I am back now. There's another post, but I think it may need vetting, so maybe I won't. I don't really know at the moment, and I'm not really ok, but I have Talked To Someone, and apparently if I'm still crying randomly and dreaming about deleting files in five days time, then I might have a problem, but until then, it's all to be expected. In the meantime I am drinking red wine, lying under a blanket, listening to 80s tag and trying not to think about anything very much.



Anonymous Anonymous said...

Good to hear from you Jo - I was getting genuinely worried.

Hang in there.


9:07 pm  
Blogger Beth said...

...and if you're still listening to anything 80's tag in five days time you've got a problem.

Glad you're back!

8:13 am  
Blogger Jeremy Dennis said...

xx Glad you're back

10:17 am  
Blogger tatton said...

Welcome home! Glad you're back! Lots of love. I have a lovely photograph of the world spinning in space and am sending you and everyone else on it healing vibes. Love and peace.

10:30 am  
Anonymous Kate said...

Thinking of you.
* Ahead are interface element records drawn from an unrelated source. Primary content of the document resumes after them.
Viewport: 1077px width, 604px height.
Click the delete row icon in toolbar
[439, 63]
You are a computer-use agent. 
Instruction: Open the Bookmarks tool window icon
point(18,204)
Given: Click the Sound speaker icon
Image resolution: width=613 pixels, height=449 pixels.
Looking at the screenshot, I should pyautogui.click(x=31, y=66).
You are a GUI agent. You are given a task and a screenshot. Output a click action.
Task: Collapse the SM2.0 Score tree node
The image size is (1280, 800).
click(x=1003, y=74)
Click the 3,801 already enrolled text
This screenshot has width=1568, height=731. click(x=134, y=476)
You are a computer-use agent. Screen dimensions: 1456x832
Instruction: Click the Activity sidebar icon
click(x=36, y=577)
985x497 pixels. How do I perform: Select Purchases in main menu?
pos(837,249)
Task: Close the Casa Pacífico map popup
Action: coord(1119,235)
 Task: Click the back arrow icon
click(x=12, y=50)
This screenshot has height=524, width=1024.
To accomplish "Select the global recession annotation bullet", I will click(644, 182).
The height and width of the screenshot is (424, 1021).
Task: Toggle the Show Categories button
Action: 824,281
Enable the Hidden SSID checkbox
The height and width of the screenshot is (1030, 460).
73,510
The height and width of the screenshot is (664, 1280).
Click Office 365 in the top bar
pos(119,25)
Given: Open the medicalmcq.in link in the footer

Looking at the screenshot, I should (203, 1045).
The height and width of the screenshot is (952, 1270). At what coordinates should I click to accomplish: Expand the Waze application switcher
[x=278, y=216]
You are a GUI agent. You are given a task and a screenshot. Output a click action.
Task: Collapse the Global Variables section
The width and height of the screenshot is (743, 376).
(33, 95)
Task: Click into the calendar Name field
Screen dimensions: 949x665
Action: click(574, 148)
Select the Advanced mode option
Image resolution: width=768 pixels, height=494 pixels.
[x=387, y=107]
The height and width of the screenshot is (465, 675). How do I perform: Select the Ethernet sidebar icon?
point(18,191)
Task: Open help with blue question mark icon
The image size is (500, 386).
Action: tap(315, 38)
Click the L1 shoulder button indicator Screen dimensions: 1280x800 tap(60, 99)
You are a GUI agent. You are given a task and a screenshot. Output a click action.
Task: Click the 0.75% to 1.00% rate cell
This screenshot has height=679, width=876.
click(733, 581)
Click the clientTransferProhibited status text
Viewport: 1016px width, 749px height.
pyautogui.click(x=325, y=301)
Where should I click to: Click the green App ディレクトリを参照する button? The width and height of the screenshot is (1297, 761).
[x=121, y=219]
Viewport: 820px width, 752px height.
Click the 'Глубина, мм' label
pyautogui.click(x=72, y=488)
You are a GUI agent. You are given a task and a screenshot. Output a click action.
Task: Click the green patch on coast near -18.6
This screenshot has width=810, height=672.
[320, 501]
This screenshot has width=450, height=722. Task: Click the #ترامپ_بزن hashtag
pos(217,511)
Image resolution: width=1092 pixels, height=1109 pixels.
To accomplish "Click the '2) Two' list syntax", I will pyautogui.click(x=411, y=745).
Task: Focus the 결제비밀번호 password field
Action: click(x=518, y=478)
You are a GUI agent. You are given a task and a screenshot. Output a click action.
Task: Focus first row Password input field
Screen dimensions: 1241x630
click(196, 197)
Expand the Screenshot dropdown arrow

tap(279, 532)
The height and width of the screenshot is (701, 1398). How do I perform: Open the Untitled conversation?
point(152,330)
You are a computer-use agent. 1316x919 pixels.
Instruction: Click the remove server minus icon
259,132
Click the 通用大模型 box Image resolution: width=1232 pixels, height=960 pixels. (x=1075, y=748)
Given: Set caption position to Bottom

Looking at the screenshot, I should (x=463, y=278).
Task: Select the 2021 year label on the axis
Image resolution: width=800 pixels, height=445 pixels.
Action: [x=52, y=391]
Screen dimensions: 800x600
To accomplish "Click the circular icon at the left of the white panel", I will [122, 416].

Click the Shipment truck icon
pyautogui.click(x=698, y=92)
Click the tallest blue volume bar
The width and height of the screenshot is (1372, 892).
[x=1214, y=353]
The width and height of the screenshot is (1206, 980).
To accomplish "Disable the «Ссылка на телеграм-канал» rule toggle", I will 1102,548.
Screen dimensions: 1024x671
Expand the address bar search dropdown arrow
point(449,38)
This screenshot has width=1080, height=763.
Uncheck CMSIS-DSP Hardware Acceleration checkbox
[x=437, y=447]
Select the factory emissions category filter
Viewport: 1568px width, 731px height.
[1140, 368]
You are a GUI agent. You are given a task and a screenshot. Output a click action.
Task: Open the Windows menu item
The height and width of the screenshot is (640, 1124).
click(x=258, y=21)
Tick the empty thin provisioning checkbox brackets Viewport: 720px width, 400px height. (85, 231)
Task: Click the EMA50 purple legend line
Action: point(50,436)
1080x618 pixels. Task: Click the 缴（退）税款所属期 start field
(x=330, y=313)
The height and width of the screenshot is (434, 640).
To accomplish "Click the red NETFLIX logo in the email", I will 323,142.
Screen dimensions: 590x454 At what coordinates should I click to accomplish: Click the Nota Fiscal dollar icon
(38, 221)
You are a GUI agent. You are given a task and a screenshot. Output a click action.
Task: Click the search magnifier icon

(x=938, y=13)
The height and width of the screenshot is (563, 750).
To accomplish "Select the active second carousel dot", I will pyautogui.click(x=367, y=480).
Hope your world feels a little more even in 5 days (or less!) even if the actual world isn't. love Kate xx

11:40 am  
Blogger tomato said...

hey there desert veggie....

you know, if you do want to have a chat to someone who's also done the crying randomly/computer paranoia stuff, let me know. i'm up for that. the sand is still stuck between my toes. (and so are the helicopter noises)

Sounds like you might have already done that though. so be good to yourself.


1:14 pm  
Anonymous cookie said...

So relieved! If you feel like an escape to where the only noises are from my chooks--you know you & M are always welcome. We could have sewing machine races. xxx

7:11 pm  
Blogger Jo said...

E - have emailed you.

Beth, yeah, you're probably right, but you know, love is a battlefield (woah woah woah woah WOOOAAAH)

Tomato, ever since I got to the desert, and certainly since I got out, I've been thinking about you a lot. And yes, I'd love to talk. I can't find an email address for you, can you drop me a line at NGO X? xx

Generally: I intend to spend the rest of the year focusing on people and not politics. So hope to hang out with you all soonest.